- Origin: Belleville, New Jersey, U.S.
- Genres: pop
- Years active: 1958–present
- Labels: United Artists, London, Roulette,
- Past members: Peggy Santiglia Denise Ferri (deceased) Arleen Lanzotti (deceased)
- Website: www.thedelicates.com

= The Delicates =

American three-girl vocal group

The Delicates, were an American three-girl singing group, made up of members Denise Ferri, Arleen Lanzotti, and Peggy Santiglia. The group was formed in 1958 while all three members were attending Elementary School No. Eight, in Belleville, New Jersey, United States.

==History==
The group started out at the Brill Building in New York City, under the management of Ted Eddy (born Ted Eddy Simonetti; 1902–1985), who also served as manager of Louis Prima. They recorded for Tender, Unart, United Artists, and Roulette.

In 1959, the group released a song they had written, "Black and White Thunderbird", on the United Artists Unart label. The record was produced by Don Costa, and arranged by Billy Mure. It became a significant hit on the East Coast, which afforded them a guest spot on American Bandstand in Philadelphia. They were introduced to New York legendary DJ Murray the K. They wrote and recorded his legendary "Submarine Race Watcher's Theme". The Delicates were the "Original Dancing Girls" (1958).

The Delicates appeared on many TV shows, including; American Bandstand, Alan Freed Big Beat, Connecticut Bandstand, The Buddy Deane Show, The Clay Cole Show The Brooklyn Fox 10-day shows as well as the Brooklyn Paramount 10-day shows. They also opened for Connie Francis many times. In 1961/62 they toured with Clay Cole's "Twistorama" replacing the Ronettes. Also on that tour were The Capris and Lou Dana and the Furies.

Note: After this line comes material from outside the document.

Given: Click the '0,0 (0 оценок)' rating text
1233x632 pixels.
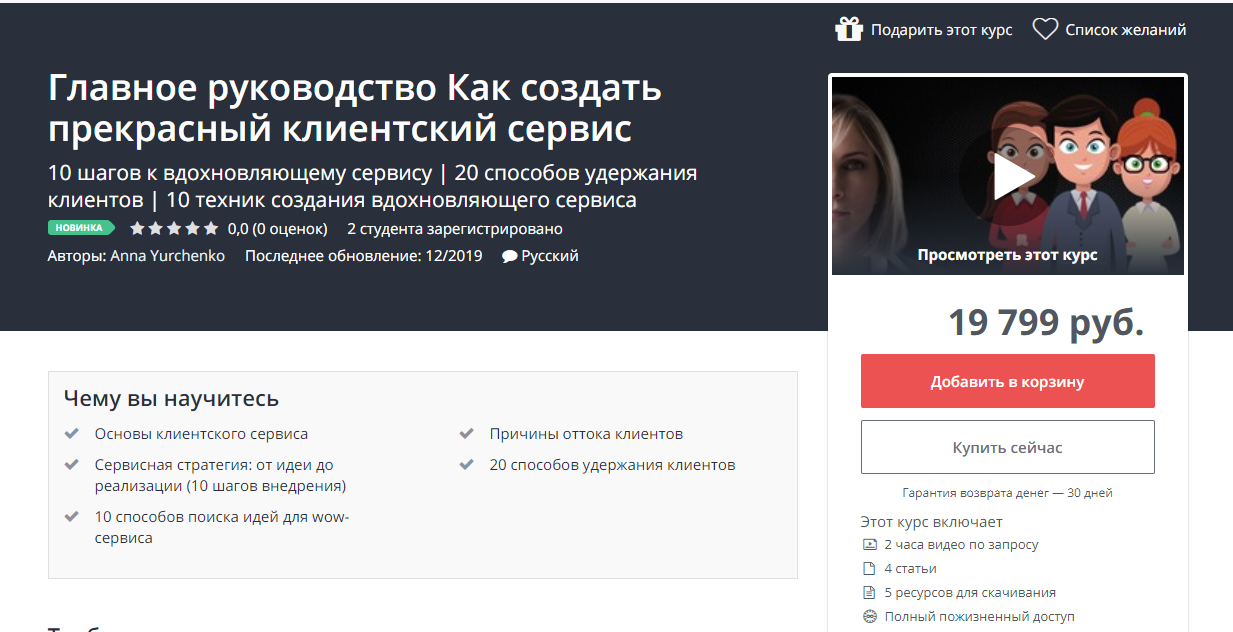Looking at the screenshot, I should (x=277, y=229).
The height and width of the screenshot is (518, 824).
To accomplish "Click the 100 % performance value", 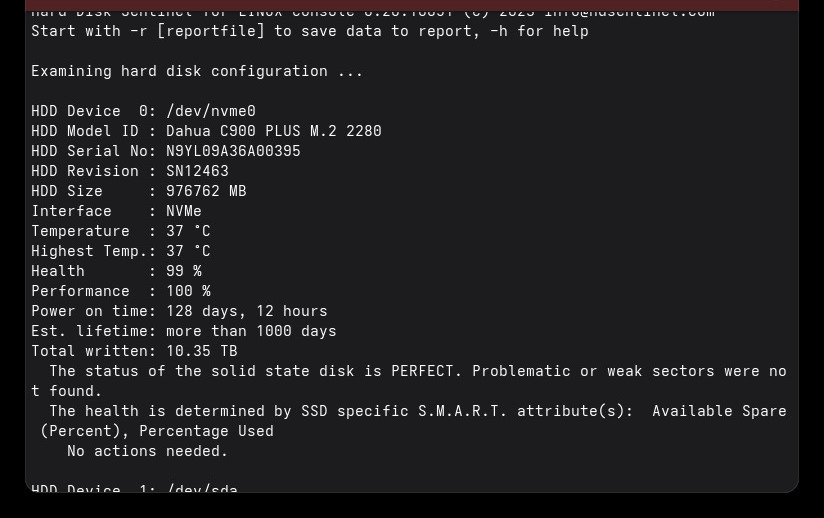I will click(x=188, y=291).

The Delicates sang on many commercials and their first backup singing experience was for Al Martino singing "Journey to Love" written by Teddy Randazzo and produced by Don Costa. The girls went on to do lucrative backup session work, later teaming up with Bernadette Carroll, backing artists such as Connie Francis, Neil Sedaka, Patty Duke, Frankie Valli, Jose Feliciano, Kitty Kallen, Frankie Lymon, and most notably Lou Christie; Lou Christie's MGM hits including "Rhapsody in the Rain", "Painter", "Trapeze", and his No. 1 hit "Lightnin' Strikes".

On October 8,9 and 10, 2013, the Delicates were honored in their hometown of Belleville and inducted into "The Belleville Wall Of Recognition." There is now a plaque on the wall of Belleville High next to that of Connie Francis. The auditorium in Number 8 grammar school was renamed "The Delicates Auditorium" and part of Union Avenue was named "The Delicates Drive." Denise lived on Union Ave., and her family owned "Lou's Deli" which is where the girls got their name.

Arleen Lanzotti (born January 20, 1944, in Newark, New Jersey; later known as Arleen Gonnella) died on May 29, 2017, at her home in Chatham, New Jersey. She was 73. Denise Ferri (born June 2, 1944) died on October 29, 2020, at her home in Boca Raton, Florida. She was 76.